Activity: For this exercise, print all of the entries exactly as given.
== The input
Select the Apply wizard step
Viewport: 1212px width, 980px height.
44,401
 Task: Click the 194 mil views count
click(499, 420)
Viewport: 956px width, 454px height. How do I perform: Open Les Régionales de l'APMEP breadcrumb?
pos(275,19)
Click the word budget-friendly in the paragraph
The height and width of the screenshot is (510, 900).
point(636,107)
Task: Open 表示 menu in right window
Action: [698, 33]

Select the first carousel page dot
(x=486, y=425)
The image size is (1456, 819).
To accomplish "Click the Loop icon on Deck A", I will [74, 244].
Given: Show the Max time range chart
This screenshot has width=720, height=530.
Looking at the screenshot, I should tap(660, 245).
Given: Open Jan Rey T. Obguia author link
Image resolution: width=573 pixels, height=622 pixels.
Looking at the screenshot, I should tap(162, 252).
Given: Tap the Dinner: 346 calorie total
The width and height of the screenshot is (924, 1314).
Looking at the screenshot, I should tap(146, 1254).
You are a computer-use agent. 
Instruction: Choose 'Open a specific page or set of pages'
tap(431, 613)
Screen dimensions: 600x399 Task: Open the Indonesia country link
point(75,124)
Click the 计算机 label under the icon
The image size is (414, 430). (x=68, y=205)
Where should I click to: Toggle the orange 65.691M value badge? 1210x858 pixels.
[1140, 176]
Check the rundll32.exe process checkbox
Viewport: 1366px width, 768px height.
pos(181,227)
====
Task output:
Select the Apply wizard step
Viewport: 1212px width, 980px height.
44,401
 Task: Click the 194 mil views count
click(499, 420)
Viewport: 956px width, 454px height. How do I perform: Open Les Régionales de l'APMEP breadcrumb?
pos(275,19)
Click the word budget-friendly in the paragraph
The height and width of the screenshot is (510, 900).
point(636,107)
Task: Open 表示 menu in right window
Action: [698, 33]

Select the first carousel page dot
(x=486, y=425)
The image size is (1456, 819).
To accomplish "Click the Loop icon on Deck A", I will [74, 244].
Given: Show the Max time range chart
This screenshot has width=720, height=530.
Looking at the screenshot, I should tap(660, 245).
Given: Open Jan Rey T. Obguia author link
Image resolution: width=573 pixels, height=622 pixels.
Looking at the screenshot, I should tap(162, 252).
Given: Tap the Dinner: 346 calorie total
The width and height of the screenshot is (924, 1314).
Looking at the screenshot, I should tap(146, 1254).
You are a computer-use agent. 
Instruction: Choose 'Open a specific page or set of pages'
tap(431, 613)
Screen dimensions: 600x399 Task: Open the Indonesia country link
point(75,124)
Click the 计算机 label under the icon
The image size is (414, 430). (x=68, y=205)
Where should I click to: Toggle the orange 65.691M value badge? 1210x858 pixels.
[1140, 176]
Check the rundll32.exe process checkbox
Viewport: 1366px width, 768px height.
pos(181,227)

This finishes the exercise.